- [Data for this task]:
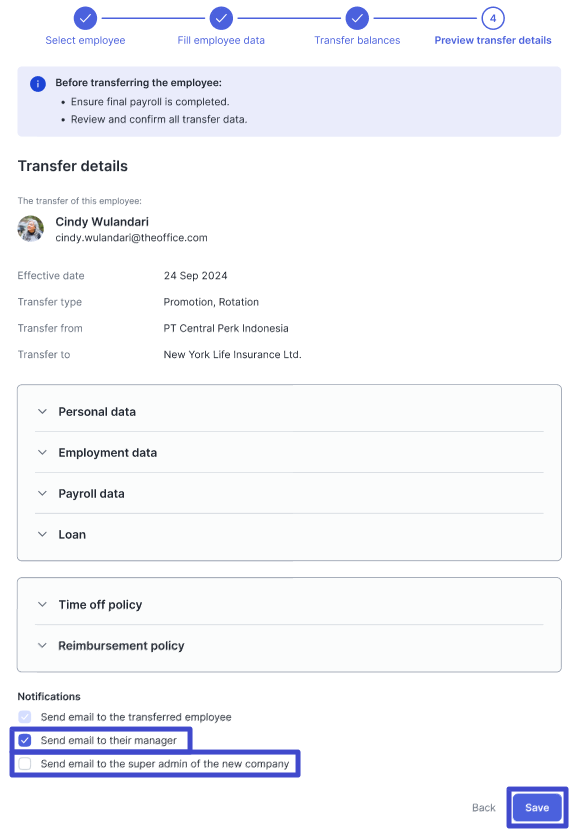Expand the Reimbursement policy chevron
The height and width of the screenshot is (832, 575).
click(42, 645)
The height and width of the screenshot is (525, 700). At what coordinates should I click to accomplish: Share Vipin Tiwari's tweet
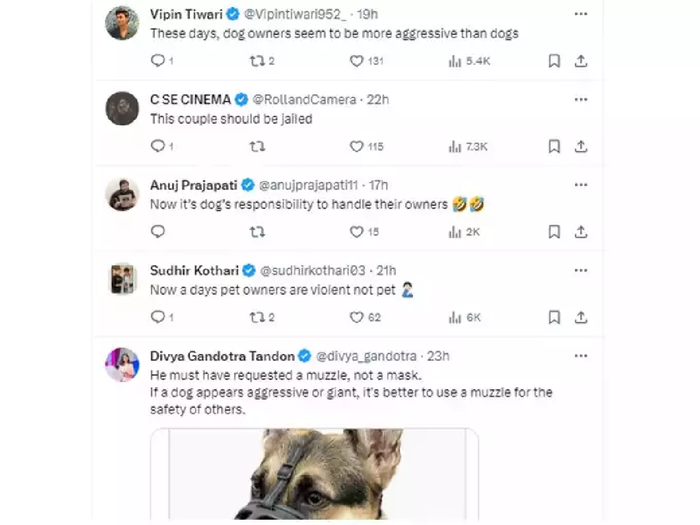coord(581,61)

- [Requirement]:
Reproduce exactly the lines from the one containing "The height and width of the screenshot is (525, 700)." through the last line of the records, both included, leaving out every picture.

- [Answer to this exercise]:
The height and width of the screenshot is (525, 700). At what coordinates should I click to accomplish: Share Vipin Tiwari's tweet
coord(581,61)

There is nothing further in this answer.